The most bittersweet moment was definitely seeing Noah’s deterioration throughout the book from the perspective of everyone else around him, and his eventual choice to leave this realm for good. It’ll be sad knowing that Noah will never be there to ruffle Blue’s hair again, and that the “smudgy one” left the Raven boys for good. But, it was also touching to find out that Noah’s final act was to go back in time (which he can do because he’s a ghost) and tell young Gansey about the search for Glendower, knowing that it would lead the five of them together.

As always with Maggie Stiefvater’s books, it’s her way with words that make them truly exceptional. Each character’s distinct voice is somehow, undeniably, perfect. Here are some of the best lines from the Raven King.

  • “Ronan could never remember what was legal to feed or shoot in Virginia.” (As a Virginia resident I can appreciate this).
  • Gansey to Ronan: “Parrish wants to know if you killed yourself dreaming just now please advise.”
  • “She hugged it. Him. Noah. She didn’t care if he wasn’t quite human anymore. She would keep calling whatever this was Noah for as long as it wanted to be called Noah.” (BLUE AND NOAH FEELS).
  • “’Blue! Your boys are out front, looking like they’re fixing to bury a body.’ Again? Blue thought.”

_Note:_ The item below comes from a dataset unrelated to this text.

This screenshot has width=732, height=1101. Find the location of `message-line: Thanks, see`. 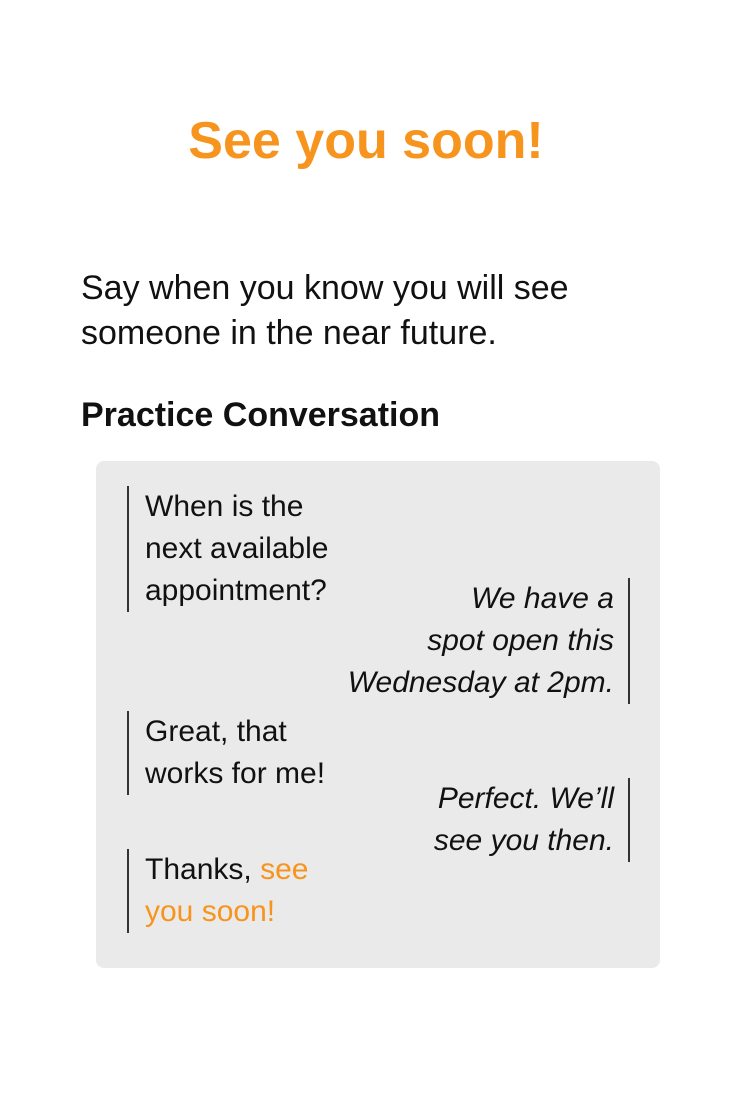

message-line: Thanks, see is located at coordinates (226, 870).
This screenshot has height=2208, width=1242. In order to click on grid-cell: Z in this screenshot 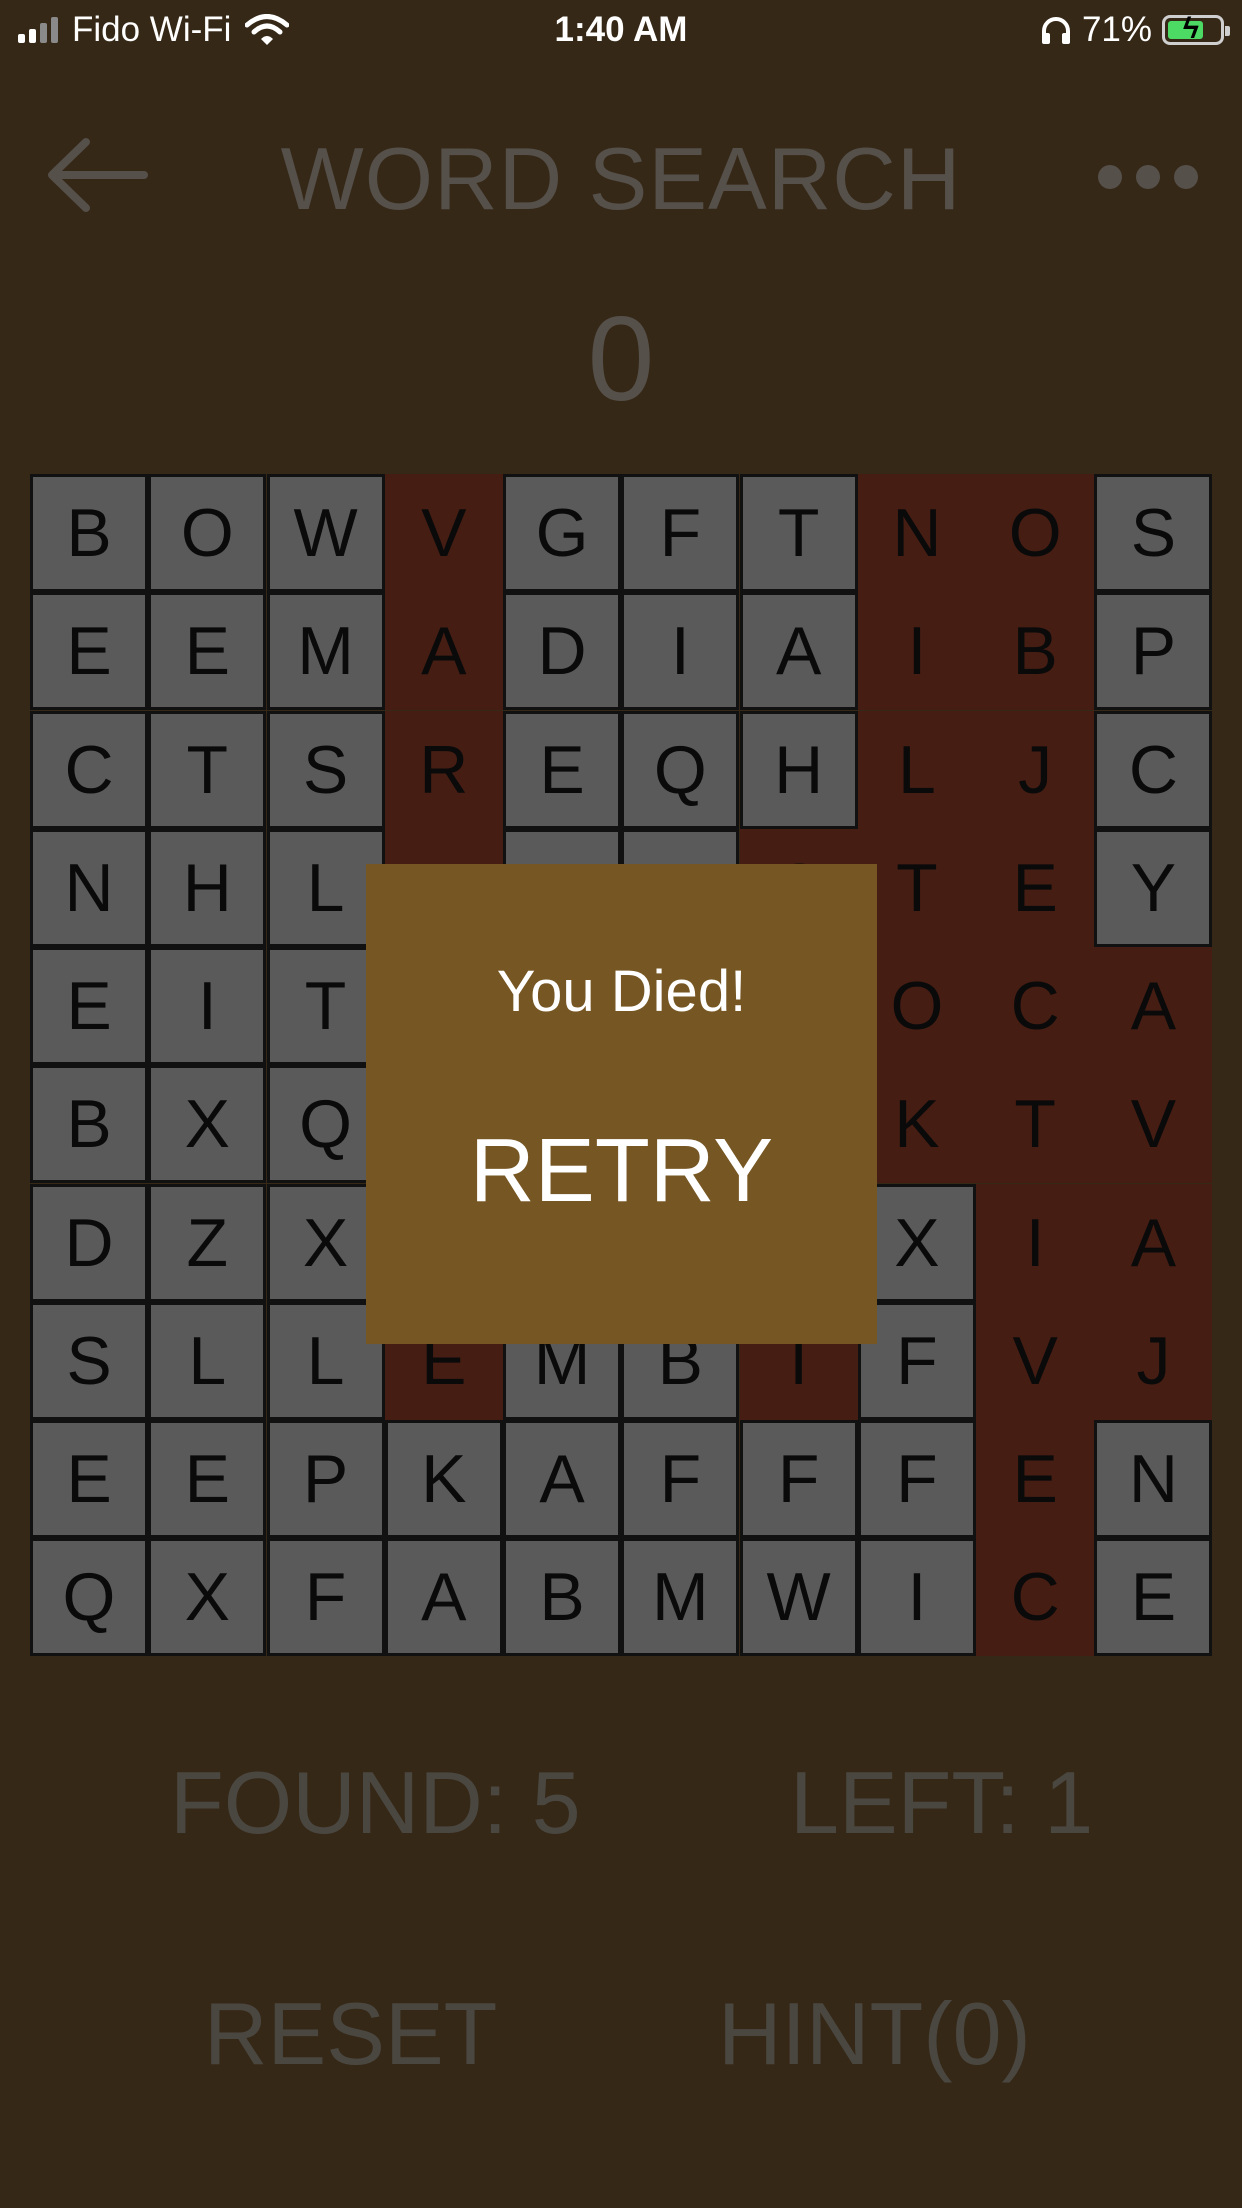, I will do `click(208, 1242)`.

  • “Need was Adam’s baseline, his resting pulse. Love was a privilege. Adam was privileged; he did not want to give it up. He wanted to remember again and again how it felt.”
  • “Adam lived in an apartment located above the office of St. Agnes Catholic Church, a fortuitous combination that focused most of the objects of Ronan’s worship into one downtown block.” (PYNCH).
  • “But there was no way for [Ronan] to tell anyone else exactly how much he hated Aglionby Academy. Any unit of measurement would have to include both the volume and the weight of the hate. And it would also have to include a component of time.”
  • “’God,’ [Blue] said. Henry inclined his head in humble acknowledgment.” (Because Henry Cheng is one of the best additions to this book series, second after only the Gray Man).
  • “’To think you could have been dreaming the cure for cancer,’ Blue said. ‘Look, Sargent,’ Ronan retorted. ‘I was gonna dream you some eye cream last night since clearly modern medicine’s doing jack shit for you, but I nearly had my ass handed to me by a death snake from the fourth circle of dream hell, so you’re welcome.’ Blue looked appropriately touched. ‘Ah, thanks, man.’ ‘No problem, bro.’” (I will never get over Blue and Ronan’s relationship evolution).